Willingness to Pay is often cited as a method to set a monetary value on an intangible result like satisfaction. You get the relevant people together and ask, “How much would you pay for X?” Ok, it’s open to anchoring, group-think and a host of other errors and abuses but it’s not alone in this. Asking people what score (of whatever measure) they would give X has all the same caveats. And it’s definitely better to ask than to assume.

Unfortunately, projects don’t make much formal use of Willingness to Pay. It’s considered too subjective and tenuous a way to quantify the value they add. They don’t like asking, “What would you pay for this new capability?”, and they avoid financial measures for intangible results. Yet perhaps the ultimate ‘Willingness to Pay’ is the project sponsor who says, “I’ll buy the story I’ve been given.”

The shoddy project starts when a sponsor is given a sales pitch or a business case and says, “I’m willing to pay £X for the comfort / satisfaction / personal gain I will get from the story I’ve just been sold.” Then it’s disguised in a raft of ‘benefits’ to justify this decision. All the output measures and PR stories that the project will generate as it proceeds won’t hide the sad fact that it all hangs on a single decision based on an unconscious willingness to pay. A bit of sensible, honest analysis at the start can prevent this.

I work from the basis that a benefit is a result that a stakeholder perceives to be of value. Where I think we often go wrong is that we don’t identify (or admit to) the genuine stakeholders or understand their perception of value. Even the most shoddy and disastrous project will deliver some benefits. Unfortunately they will be the wrong benefits for the wrong people.

Typically, we believe our programme is so wide ranging, so culture-changing and so flexible that we couldn’t possibly put a price on the benefits. That’s when we should look at the stakeholders and make an honest admission of just who benefits from all the work. That’s when we might discover that the stakeholders who gain financially are the people being paid to do the programme. The people who gain satisfaction are the ones who sponsor the programme. As for the people being done to, the end users and customers, they’re not getting much out of it at all.

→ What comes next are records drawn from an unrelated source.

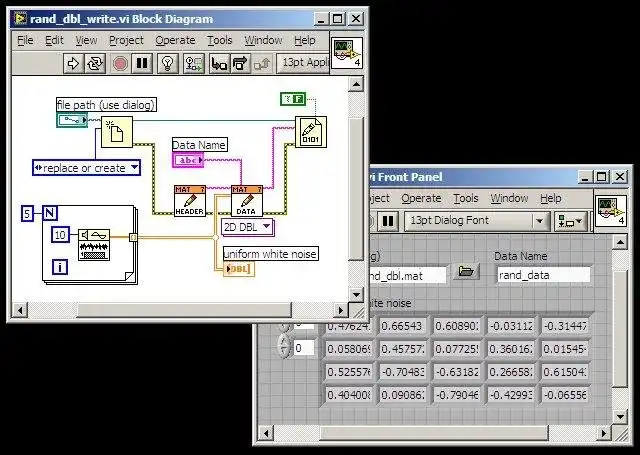This screenshot has height=455, width=640.
Task: Select the Write to Binary File node
Action: (311, 132)
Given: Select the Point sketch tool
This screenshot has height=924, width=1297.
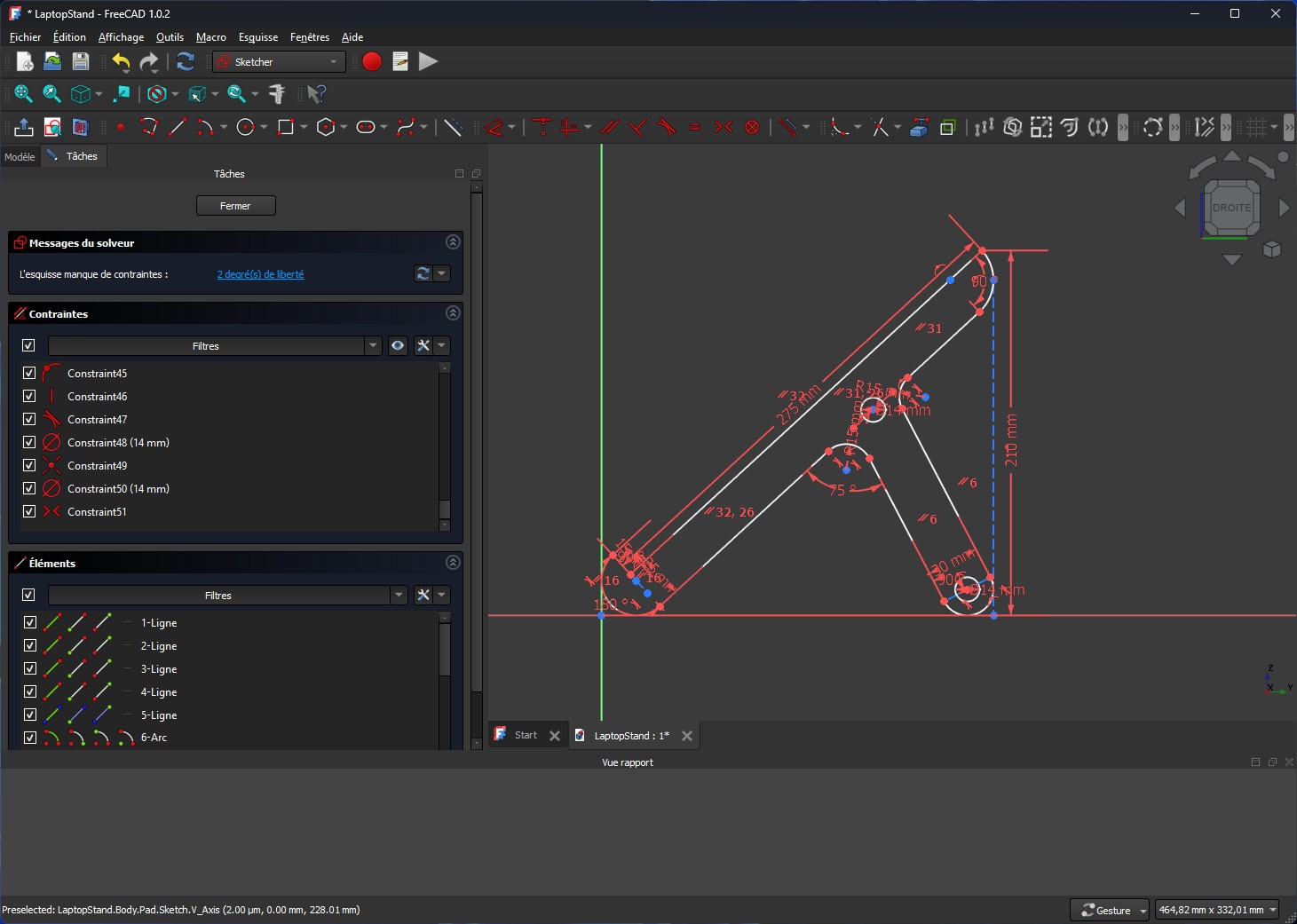Looking at the screenshot, I should 121,128.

Let’s look at value. I believe that any benefit can be expressed in financial terms. It’s simply (simply!) a matter of currency conversion. That said, the accuracy and consistency of that financial value will vary widely over time and between situations and subjective opinion. Our personal willingness to pay varies with our knowledge of the market, our mood and the cash in our pocket. Multiply that by all the people involved in a business programme and financial value will always be a moving target.

This is why some people argue against hard cash statements. Within programmes and projects it’s possible to compare benefits by means of local weighted scoring systems. In the end though, these turn out to be a local currency. Be they Brownie Points, Beer Tokens or Corporate Achievement Indices, they are still a currency and as such, can be converted by market forces into other currencies just like £ to $.

Market forces set the value of products and services. The numbers drop out of the system. At least they do where the market is established. In creative and innovative projects the firm numbers just won’t exist so we have to stretch the error bars and invest a bit more to mitigate the extra risk.

The Public Sector has its own, unique problems here. Putting a value on human health, wellbeing and happiness in a political context is never going to be straightforward. However, there are ways and means. It is a matter of coming to an agreement on some common standards. Given the size of populations involved, even rough statistical estimates will do. After all, the accountants have been apportioning costs this way for years. Unfortunately, rational argument alone will not suffice here. Politics, pressure groups and personal agendas all get in the way of a common agreement.

If we accept that any common standards are going to be loosely defined to begin with then we can do something here. NICE know about the cost effectiveness of medicines, HSE can tell you how much to spend on avoiding death and injury. Ask DfE what illiteracy will cost someone over their lifetime.

A catalogue of reference benefits would be really useful. It will need both credibility and content though. I suspect the content exists in penny packets. Apart from the Civil Service examples there must be plenty of big firms’ economists and little firms’ Benefits Managers who’ve got their own ready-reckoners. I know I’ve got mine. That’s where the credibility falls down at the start because no-one knows what’s already out there.

So, if this article strikes a chord get in touch. Let’s see what we can create to make our Willingness to Pay explicit and give our programmes and projects a more rational value.

Meanwhile, as Dr Johnson didn’t say, “Implicit willingness to pay is the last refuge of a scoundrel”.